Tony the Tiger, some NASCAR drivers and cookie-selling Girl Scouts will be out of a job unless grocery manufacturers agree to reinvent a vast array of their products to satisfy the Obama administration’s food police.
Either retool the recipes to contain certain levels of sugar, sodium and fats, or no more advertising and marketing to tots and teenagers, say several federal regulatory agencies.
The same goes for restaurants.
It’s not just the usual suspected foods that are being targeted, such a thin mint cookies sold by scouts or M&Ms and Snickers, which sponsor cars in the Sprint Cup, but pretty much everything on a restaurant menu.

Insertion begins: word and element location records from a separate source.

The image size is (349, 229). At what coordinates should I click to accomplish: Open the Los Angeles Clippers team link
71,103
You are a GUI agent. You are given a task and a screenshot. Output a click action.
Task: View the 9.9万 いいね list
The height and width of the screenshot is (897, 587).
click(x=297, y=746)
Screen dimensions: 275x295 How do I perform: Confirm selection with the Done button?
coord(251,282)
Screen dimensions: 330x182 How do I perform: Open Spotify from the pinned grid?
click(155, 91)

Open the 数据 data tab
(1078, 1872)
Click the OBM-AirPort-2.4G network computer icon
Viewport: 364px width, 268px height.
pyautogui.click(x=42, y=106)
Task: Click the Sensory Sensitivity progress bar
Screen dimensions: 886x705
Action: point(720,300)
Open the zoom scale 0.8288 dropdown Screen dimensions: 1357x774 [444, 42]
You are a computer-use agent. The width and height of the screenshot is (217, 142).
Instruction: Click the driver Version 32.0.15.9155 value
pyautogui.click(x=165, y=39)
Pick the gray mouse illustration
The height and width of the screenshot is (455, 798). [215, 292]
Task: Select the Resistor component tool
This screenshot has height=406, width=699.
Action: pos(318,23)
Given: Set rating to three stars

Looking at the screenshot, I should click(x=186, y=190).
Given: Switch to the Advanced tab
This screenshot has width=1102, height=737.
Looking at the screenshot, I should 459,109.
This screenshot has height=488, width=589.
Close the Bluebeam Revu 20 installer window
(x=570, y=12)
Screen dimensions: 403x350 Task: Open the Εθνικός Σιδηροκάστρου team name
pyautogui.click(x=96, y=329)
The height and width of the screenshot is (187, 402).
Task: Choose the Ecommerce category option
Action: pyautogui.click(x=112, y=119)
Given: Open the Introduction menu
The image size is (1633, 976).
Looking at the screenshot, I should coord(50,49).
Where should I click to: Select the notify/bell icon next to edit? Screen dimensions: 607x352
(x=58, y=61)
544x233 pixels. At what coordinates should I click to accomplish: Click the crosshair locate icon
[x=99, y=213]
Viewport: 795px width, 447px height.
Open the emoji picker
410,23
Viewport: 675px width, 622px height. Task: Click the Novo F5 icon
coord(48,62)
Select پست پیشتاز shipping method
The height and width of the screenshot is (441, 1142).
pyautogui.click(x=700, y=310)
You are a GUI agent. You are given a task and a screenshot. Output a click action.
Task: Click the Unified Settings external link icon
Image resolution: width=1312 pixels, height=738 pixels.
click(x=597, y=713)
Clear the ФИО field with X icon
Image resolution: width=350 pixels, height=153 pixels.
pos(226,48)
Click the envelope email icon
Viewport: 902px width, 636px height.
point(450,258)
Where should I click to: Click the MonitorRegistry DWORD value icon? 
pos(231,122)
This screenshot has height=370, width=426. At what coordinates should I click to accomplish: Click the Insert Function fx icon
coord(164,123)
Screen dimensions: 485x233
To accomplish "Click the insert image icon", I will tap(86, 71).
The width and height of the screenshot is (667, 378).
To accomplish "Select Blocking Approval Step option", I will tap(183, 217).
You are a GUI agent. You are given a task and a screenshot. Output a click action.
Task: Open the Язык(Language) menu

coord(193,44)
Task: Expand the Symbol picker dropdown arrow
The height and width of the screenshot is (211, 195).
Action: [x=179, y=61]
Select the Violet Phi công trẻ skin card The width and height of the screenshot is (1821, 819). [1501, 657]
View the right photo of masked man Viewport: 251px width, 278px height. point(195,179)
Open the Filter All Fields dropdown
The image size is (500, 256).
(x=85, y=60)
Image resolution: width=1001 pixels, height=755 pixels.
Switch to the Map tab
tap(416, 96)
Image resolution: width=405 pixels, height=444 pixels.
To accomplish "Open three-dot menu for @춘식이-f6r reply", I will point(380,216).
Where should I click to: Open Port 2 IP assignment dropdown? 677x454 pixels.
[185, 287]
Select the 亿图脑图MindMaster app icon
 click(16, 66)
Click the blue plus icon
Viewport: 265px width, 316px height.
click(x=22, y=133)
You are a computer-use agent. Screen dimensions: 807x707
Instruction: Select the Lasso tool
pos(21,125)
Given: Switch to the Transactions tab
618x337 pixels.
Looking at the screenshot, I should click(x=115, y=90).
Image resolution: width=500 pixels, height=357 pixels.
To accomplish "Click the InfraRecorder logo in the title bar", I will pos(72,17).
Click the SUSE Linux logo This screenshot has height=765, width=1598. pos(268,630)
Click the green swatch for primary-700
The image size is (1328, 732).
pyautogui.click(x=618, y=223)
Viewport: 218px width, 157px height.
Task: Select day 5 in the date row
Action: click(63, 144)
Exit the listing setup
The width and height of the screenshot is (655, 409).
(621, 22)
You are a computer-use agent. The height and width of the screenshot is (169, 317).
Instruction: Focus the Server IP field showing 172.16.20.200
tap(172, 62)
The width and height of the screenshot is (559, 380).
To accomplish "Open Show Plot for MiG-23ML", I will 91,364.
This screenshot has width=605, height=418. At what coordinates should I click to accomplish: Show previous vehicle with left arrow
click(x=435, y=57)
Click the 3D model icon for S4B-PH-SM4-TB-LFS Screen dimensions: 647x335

Although the intent of the guidelines is to combat childhood obesity, foods that are low in calories, fat, and some considered healthy foods, are also targets, including hot breakfast cereals such as oatmeal, pretzels, popcorn, nuts, yogurt, wheat bread, bagels, diet drinks, fruit juice, tea, bottled water, milk and sherbet.
http://www.humanevents.com/article.php?id=44343
“The most disturbing aspect of this interagency working group is, after it imposes multibillions of dollars in restrictions on the food industry, there is no evidence of any impact on the scourge of childhood obesity,” said Dan Jaffe, executive vice president of the Association of National Advertisers.
It, of course, makes perfect sense if one accepts that childhood obesity is not the target here, but the pretext. These are economic policy rules.
“By the year 2016, all food products within the categories most heavily marketed directly to children should meet two basic nutrition principles. Such foods should be formulated to … make a meaningful contribution to a healthful diet and minimize the content of nutrients that could have a negative impact on health and weight.”
That's, of course, very artful phrasing, because anything advertised anywhere aside from adult magazines and on late night Cinemax cable soft porn can be considered "marketed directly to children." They use that phrase as if it means something - like there are marketing channels that are labeled "to children" and "to adolescents" and "to young adults" etc.
Beth Johnson, a dietician for Food Directions in Maryland, said many of the foods targeted in this proposal are the same foods approved by the federal government for the WIC nutrition program for women, infants and children.
“This doesn’t make any sense whatsoever,” Johnson said. “It’s not going to do anything to help with obesity. These are decisions I want to make for my kids. These should not be government decisions.”
Of course, because obesity is the excuse - economic policy is what is driving these regulations.

Tony the Tiger, scurrilously announcing "to the chil'run" that Frosted Flakes are "great." Off with his head! Damn those "corporations" and their lies!

Time to buy girl scout cookies? You whore! How dare you market cookies to the chil'run! Save the chil'run from the scourge of unmitigated, unbridled cookies!